● TASK OBJECTIVE:
Below are some records. Return exactly the lines from the one with "You are a GUI" to the one with "Given: Click the Instagram icon in footer", and nothing else.

--- --- ---

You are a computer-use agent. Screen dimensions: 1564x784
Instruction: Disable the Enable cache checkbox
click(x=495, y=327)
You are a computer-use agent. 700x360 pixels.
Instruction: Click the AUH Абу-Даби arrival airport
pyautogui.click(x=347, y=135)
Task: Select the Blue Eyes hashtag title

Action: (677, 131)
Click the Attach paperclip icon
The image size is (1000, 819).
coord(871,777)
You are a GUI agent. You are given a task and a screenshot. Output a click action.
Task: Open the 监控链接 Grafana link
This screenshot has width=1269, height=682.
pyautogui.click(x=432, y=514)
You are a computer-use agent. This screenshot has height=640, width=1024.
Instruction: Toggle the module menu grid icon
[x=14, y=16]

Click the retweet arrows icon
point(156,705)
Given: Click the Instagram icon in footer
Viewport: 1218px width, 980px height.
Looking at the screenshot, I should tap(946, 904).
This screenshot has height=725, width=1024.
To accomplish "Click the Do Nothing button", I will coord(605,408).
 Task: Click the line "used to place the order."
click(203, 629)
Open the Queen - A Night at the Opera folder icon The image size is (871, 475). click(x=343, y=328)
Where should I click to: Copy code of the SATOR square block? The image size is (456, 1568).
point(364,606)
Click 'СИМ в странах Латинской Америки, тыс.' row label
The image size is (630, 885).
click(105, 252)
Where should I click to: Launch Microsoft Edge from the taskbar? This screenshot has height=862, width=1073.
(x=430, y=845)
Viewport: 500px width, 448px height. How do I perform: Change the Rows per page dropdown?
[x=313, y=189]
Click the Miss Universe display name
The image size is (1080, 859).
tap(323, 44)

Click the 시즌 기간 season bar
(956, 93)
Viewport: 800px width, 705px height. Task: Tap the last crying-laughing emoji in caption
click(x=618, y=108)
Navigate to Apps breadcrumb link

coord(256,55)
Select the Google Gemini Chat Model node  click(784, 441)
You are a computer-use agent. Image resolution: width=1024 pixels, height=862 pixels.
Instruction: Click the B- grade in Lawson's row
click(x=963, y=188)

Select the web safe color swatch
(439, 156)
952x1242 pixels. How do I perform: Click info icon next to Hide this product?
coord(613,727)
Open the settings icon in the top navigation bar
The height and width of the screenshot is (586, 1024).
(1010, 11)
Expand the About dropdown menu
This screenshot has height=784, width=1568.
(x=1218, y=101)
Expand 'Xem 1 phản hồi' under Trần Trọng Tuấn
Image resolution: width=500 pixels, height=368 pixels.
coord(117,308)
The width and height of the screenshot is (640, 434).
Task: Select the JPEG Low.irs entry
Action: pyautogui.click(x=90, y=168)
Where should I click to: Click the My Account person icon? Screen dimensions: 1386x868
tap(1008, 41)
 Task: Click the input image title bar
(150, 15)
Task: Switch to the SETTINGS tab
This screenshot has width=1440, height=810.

--- --- ---

● EXERCISE SOLUTION:
You are a GUI agent. You are given a task and a screenshot. Output a click action.
Task: Open the 监控链接 Grafana link
This screenshot has width=1269, height=682.
pyautogui.click(x=432, y=514)
You are a computer-use agent. This screenshot has height=640, width=1024.
Instruction: Toggle the module menu grid icon
[x=14, y=16]

Click the retweet arrows icon
point(156,705)
Given: Click the Instagram icon in footer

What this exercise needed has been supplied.